27.1401 600 MHz band subject to competitive bidding.
27.1402 Designated entities in the 600 MHz band.
Sec. 27.1401 600 MHz band subject to competitive bidding.
Mutually exclusive initial applications for licenses in the 600 MHz
band (i.e., the frequency bands specified in Sec. 27.5(j)) are subject
to competitive bidding. The general competitive bidding procedures set
forth in part 1, subpart Q of this chapter will apply unless otherwise
provided in this subpart.
Sec. 27.1402 Designated entities in the 600 MHz band.
(a) Eligibility for small business provisions. (1) A small business
is an entity that has average attributable gross revenues, as
determined pursuant to Sec. 1.2110 of this chapter, not exceeding $40
million for the preceding three years.
(2) A very small business is an entity that has average
attributable gross revenues, as determined pursuant to Sec. 1.2110 of
this chapter, not exceeding $15 million for the preceding three years.

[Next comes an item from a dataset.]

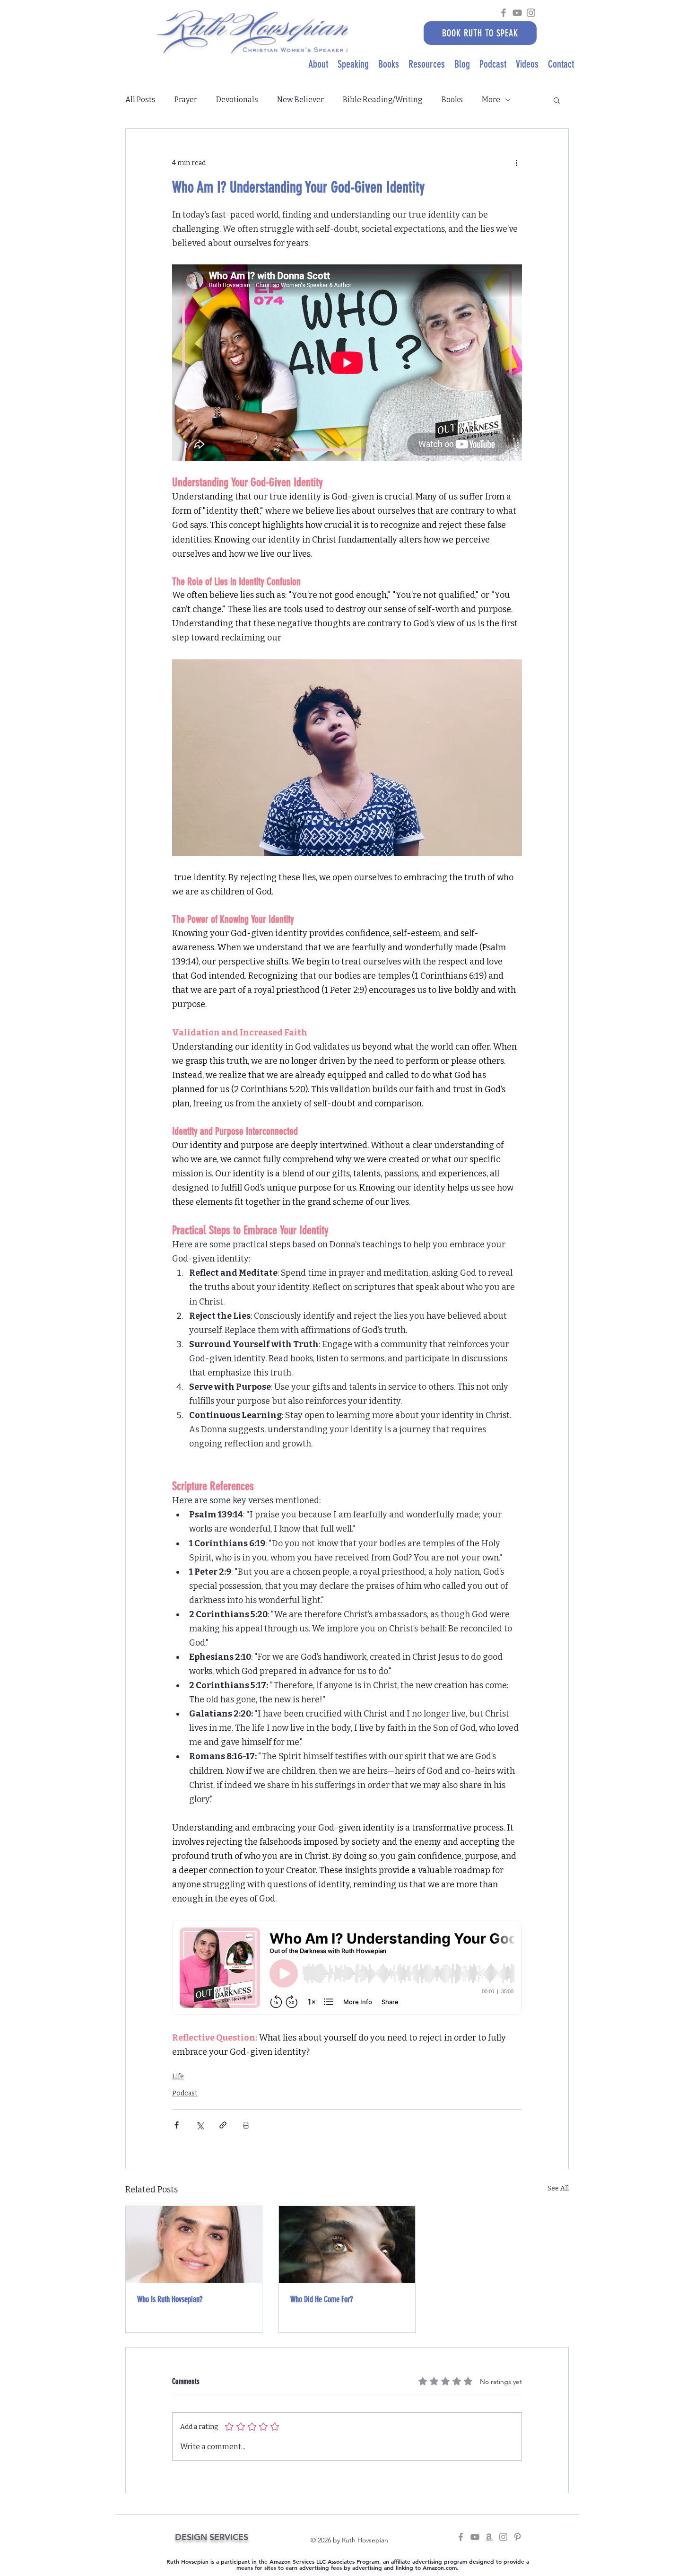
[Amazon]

(b) Bidding credits. (1) A winning bidder that qualifies as a small
business, as defined in this section, or a consortium of small
businesses may use the bidding credit specified in Sec.
1.2110(f)(2)(iii) of this chapter.
(2) A winning bidder that qualifies as a very small business, as
defined in this section, or a consortium of very small businesses may
use the bidding credit specified in Sec. 1.2110(f)(2)(ii) of this
chapter.
PART 73--RADIO BROADCAST SERVICES
23. The authority citation for part 73 continues to read:
Authority: 47 U.S.C. 154, 303, 334, 336, and 339.

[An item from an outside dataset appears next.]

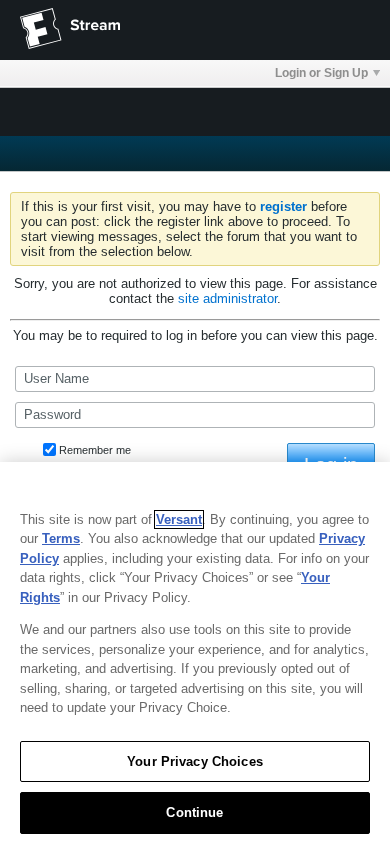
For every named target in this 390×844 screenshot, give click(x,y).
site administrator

24. Section 73.3572 is amended by adding paragraph (a)(4)(vi) to
read as follows:
Sec. 73.3572 Processing of TV broadcast, Class A TV broadcast, low
power TV, TV translators, and TV booster applications.
* * * * *
(a) * * *
(4) * * *
(vi) Low power television and TV translators displaced as a result
of the broadcast television incentive auction set forth in 47 CFR
73.3700 shall be permitted to submit an application for displacement
relief in a restricted filing window announced by the Media Bureau by
Public Notice. Priority processing shall be afforded to mutually
exclusive applications filed by low power television stations or TV
translators that provide the only local over-the-air television service
within their protected service area as set forth in Sec. 74.792 of
this chapter.
* * * * *
25. Section 73.3700 is revised to read as follows:
Sec. 73.3700 Reverse auction provisions.
(a) Definitions. (1) High VHF Channel. For purposes of this
paragraph, ``High VHF Channel'' means a television channel located
between the frequencies from 174 MHz to 216 MHz (television channels 7
through 13).
(2) Reverse auction. For purposes of this paragraph, ``reverse
auction'' means the auction set forth in Section 6403(a) of the Middle
Class Tax Relief and Job Creation Act of 2012.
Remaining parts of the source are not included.